The Palestinian experience and the ideological split among Kurds

What makes the Israel-Palestine conflict ever more complicated is the ideological split among Palestinians. When the Palestine Liberation Organization (PLO), which conducted its struggle in line with the political-military methods, alliances and discourses of the Cold War era, failed to achieve its political objectives to the full extent in time, the problem began to change character. Moreover, when a national liberation movement that has not been able to found a state so far has allowed multiparty elections, the political unity of the people has been disrupted.

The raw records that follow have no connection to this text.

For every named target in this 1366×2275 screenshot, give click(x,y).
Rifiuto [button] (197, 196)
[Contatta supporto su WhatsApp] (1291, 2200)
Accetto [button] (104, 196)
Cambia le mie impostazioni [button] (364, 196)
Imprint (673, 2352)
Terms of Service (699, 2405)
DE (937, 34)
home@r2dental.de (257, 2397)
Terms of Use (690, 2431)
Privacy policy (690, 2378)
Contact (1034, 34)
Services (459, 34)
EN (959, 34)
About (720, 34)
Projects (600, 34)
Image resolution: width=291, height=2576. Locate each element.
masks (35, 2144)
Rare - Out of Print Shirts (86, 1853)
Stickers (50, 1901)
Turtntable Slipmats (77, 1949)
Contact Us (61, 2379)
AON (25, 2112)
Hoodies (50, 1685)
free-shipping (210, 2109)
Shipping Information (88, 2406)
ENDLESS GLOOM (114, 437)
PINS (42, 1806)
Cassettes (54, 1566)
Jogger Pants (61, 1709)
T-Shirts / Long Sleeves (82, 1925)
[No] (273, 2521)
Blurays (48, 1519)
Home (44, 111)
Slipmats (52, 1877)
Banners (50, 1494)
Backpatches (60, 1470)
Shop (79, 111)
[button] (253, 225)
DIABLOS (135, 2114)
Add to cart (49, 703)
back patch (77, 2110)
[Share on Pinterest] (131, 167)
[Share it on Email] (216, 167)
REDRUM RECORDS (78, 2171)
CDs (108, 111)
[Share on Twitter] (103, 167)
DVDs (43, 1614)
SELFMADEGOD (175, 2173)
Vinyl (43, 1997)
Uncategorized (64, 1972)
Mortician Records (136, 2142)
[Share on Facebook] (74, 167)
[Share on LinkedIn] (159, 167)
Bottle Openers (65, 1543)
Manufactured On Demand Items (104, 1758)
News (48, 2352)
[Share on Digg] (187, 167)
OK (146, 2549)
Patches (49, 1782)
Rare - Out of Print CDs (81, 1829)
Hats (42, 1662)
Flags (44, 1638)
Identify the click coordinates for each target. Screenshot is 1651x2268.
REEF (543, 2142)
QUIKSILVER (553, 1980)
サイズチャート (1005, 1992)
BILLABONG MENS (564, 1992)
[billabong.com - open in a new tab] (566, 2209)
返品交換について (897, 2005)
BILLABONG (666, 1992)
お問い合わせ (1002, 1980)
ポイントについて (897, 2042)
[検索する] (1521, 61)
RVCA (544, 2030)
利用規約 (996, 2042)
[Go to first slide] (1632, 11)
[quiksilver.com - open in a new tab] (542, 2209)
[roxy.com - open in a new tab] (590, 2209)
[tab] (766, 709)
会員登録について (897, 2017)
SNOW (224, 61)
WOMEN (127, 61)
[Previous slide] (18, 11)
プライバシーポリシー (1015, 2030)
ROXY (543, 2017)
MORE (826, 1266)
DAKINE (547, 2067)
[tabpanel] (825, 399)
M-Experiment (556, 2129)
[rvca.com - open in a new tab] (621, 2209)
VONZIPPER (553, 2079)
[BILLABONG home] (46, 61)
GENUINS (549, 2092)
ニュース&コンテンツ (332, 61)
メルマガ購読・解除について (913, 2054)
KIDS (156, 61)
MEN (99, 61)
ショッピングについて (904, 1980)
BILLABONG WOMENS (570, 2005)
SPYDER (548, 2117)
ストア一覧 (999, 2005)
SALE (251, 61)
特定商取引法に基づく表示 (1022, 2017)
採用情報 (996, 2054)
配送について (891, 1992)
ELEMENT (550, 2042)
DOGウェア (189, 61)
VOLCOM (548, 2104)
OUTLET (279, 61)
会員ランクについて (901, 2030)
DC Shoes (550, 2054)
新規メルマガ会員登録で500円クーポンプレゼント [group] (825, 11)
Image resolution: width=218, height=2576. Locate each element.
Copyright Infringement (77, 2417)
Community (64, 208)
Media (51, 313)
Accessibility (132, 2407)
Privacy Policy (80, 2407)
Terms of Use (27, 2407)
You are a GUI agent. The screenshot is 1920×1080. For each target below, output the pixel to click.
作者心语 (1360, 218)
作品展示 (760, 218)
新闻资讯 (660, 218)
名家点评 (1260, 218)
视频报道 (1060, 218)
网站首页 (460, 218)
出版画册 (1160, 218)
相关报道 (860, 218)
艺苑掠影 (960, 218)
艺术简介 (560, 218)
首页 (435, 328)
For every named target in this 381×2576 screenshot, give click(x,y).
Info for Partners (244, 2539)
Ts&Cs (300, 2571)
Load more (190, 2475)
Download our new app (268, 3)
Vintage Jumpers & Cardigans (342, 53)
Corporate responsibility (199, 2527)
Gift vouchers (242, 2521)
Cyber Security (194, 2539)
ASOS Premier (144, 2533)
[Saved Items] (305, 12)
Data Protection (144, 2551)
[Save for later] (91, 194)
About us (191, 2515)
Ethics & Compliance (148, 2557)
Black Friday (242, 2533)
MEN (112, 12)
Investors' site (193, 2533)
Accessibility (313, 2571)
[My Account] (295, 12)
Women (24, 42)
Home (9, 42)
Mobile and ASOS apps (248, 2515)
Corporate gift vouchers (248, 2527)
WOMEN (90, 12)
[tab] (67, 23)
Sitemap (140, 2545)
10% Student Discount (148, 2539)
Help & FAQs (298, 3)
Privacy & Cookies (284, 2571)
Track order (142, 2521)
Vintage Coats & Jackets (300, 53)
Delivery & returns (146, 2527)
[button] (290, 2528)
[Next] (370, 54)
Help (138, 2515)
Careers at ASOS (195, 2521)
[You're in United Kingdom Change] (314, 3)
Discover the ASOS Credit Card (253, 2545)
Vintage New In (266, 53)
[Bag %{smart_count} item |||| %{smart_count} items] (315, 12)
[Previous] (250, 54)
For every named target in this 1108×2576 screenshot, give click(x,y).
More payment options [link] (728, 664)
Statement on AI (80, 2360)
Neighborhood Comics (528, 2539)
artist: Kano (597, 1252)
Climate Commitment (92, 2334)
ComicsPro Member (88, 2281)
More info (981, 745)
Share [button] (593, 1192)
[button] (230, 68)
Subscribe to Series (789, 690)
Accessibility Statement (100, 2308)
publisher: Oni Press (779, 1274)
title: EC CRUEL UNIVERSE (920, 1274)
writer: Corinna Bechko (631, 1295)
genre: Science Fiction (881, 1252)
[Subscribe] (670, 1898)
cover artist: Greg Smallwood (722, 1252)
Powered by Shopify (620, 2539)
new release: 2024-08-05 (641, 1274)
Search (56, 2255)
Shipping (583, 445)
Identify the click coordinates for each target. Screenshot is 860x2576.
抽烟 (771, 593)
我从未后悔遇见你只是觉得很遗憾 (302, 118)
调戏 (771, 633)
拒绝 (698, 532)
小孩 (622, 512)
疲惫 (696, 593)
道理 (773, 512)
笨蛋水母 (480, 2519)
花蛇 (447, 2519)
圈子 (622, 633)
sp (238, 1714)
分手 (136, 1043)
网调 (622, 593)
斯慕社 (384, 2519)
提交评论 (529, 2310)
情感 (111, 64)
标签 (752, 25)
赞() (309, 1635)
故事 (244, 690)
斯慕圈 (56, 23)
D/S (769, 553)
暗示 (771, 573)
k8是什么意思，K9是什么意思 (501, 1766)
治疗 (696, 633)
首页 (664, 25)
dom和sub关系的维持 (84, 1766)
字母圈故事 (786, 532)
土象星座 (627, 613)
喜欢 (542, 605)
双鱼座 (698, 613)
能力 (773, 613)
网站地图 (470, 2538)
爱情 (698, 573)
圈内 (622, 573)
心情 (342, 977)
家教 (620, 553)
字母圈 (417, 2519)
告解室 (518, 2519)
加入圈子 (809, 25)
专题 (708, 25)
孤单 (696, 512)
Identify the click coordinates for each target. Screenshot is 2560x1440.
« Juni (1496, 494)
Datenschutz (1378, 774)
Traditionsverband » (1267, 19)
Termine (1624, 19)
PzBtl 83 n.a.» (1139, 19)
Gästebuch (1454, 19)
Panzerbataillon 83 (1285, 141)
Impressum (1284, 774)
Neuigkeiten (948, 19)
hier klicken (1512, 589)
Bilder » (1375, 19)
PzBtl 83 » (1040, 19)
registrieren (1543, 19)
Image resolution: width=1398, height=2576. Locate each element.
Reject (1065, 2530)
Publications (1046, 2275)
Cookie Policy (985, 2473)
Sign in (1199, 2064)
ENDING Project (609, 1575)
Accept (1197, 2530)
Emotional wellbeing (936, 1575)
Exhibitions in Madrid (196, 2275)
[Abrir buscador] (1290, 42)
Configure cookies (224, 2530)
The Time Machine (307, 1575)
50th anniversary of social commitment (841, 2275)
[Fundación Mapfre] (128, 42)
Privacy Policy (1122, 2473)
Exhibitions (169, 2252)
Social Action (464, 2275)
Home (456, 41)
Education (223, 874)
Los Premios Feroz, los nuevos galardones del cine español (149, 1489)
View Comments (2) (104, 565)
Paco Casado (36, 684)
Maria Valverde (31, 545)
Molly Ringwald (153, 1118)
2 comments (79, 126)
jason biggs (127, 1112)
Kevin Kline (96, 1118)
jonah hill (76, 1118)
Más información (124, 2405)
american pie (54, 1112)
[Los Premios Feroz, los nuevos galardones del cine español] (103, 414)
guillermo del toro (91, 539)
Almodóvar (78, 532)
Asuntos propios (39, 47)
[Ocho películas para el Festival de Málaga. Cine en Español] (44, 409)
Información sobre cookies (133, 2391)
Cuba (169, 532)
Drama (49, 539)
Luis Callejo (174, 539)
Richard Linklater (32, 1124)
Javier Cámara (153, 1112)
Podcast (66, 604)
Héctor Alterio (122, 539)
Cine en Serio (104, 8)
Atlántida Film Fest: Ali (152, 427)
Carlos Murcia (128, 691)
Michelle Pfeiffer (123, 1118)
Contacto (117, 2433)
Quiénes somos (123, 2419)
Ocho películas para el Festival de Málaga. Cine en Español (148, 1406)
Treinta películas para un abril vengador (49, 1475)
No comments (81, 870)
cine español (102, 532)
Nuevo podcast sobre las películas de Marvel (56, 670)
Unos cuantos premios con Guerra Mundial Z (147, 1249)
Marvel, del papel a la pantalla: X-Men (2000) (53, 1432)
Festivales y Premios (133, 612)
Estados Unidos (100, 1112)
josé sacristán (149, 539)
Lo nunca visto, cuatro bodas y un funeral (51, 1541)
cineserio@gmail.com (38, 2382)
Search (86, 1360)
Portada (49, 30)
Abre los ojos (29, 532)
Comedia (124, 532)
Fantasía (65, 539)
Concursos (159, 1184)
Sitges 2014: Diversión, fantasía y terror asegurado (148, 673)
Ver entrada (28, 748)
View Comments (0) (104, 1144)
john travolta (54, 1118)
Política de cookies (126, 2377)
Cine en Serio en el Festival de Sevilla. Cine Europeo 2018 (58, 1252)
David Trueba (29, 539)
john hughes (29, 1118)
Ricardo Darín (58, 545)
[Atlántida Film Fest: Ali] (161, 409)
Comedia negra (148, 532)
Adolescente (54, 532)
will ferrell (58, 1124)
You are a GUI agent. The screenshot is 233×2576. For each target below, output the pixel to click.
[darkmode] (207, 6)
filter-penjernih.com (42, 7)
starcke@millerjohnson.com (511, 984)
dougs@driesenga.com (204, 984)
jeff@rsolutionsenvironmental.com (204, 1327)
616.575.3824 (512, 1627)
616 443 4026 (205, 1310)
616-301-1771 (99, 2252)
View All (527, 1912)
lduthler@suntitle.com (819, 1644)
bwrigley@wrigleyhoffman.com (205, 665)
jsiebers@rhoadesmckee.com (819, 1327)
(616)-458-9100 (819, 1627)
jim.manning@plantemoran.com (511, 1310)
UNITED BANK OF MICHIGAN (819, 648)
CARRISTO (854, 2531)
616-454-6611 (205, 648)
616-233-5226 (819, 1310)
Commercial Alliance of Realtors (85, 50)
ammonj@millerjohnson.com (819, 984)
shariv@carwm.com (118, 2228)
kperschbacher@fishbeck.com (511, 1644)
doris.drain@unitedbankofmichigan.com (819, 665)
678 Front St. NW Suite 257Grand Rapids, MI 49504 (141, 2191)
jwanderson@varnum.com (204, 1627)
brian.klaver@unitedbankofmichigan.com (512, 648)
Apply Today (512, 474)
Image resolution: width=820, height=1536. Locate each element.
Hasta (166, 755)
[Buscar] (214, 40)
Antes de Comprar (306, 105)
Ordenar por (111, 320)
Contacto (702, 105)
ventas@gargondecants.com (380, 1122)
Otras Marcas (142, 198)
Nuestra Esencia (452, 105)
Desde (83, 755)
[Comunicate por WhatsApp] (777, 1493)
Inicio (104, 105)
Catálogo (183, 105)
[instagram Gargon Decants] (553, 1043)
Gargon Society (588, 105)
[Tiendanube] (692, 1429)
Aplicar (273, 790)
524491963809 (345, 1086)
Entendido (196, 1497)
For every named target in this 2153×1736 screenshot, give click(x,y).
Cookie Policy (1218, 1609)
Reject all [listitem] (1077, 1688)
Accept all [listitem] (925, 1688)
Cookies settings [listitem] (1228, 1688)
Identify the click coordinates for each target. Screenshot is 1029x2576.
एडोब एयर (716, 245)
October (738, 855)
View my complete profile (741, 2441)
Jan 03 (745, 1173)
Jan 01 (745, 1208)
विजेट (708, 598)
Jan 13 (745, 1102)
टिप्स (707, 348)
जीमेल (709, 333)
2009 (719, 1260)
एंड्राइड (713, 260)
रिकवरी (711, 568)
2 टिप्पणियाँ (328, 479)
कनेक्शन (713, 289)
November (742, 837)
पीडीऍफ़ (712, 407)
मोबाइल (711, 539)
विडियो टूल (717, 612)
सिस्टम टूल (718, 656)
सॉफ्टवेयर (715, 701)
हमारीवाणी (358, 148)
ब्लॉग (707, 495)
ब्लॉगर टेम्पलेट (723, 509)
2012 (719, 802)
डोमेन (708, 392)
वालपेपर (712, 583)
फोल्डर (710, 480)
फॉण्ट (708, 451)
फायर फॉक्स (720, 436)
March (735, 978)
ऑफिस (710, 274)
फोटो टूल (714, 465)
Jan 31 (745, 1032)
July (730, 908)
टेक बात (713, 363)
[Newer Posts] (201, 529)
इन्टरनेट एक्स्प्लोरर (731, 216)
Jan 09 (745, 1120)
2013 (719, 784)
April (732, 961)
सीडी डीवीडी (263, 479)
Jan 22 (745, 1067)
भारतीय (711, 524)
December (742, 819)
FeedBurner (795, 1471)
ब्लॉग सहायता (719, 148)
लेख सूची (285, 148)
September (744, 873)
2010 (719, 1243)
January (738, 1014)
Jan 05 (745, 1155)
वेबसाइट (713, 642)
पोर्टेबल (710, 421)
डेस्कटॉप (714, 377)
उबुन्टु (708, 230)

The Marxist-inspired PLO is paying the cost for its failure by sharing power with and being challenged by the more dynamic and assertive Hamas. Of course, behind the story of the rise of Hamas lie Israeli calculations to weaken the PLO. The aim was to divide the Palestinian movement and thereby lower the pressure on Israel. In view of this strategic consideration, Israel tolerated the Islamist rise. The outcome was different from what was expected insofar as the problem got more complicated. The number of internal and external actors increased. In general, this was the inevitable tragedy unfolding between an Islamic organization with an ideology most suitable for the Zeitgeist and an old Marxist national liberation movement that was late at achieving its objective. The results were a peace that never came and internal conflict among Palestinians.

Last week, Islamist Kurdish students and students supporting the outlawed Kurdistan Workers’ Party (PKK) got into a fight at a university in Diyarbakır. It seems that those Kurds with divergent ideological views were not in agreement regarding the sharing of the opportunity spaces of the new political environment. This early sign of a power-sharing fight reminded me of the Palestinian experience.

The PKK engaged in an armed struggle by following a Marxist-oriented political-military strategy inspired by its contemporaries. After 40 years, although it has not completely achieved its political objectives, the PKK is on the brink of acquiring considerable benefits. Its imprisoned leader, Abdullah Öcalan, is considered by the government to be the Kurds’ official representative.

However, this is not acceptable for Islamist Kurds. A group of Islamist Kurds inspired by the Iranian Islamic revolution and supported by Iranian intelligence was active in the fight against the PKK in the 1980s and 1990s. Although this sub-state conflict temporarily ceased, it appears to be starting anew. In order to foresee the future of Turkey’s Kurdish question, the Israeli experience is as instructive as the Palestinian case. As intra-Kurdish relations change character, it seems that the features of the Kurdish question will become more similar to those of the Palestinian question.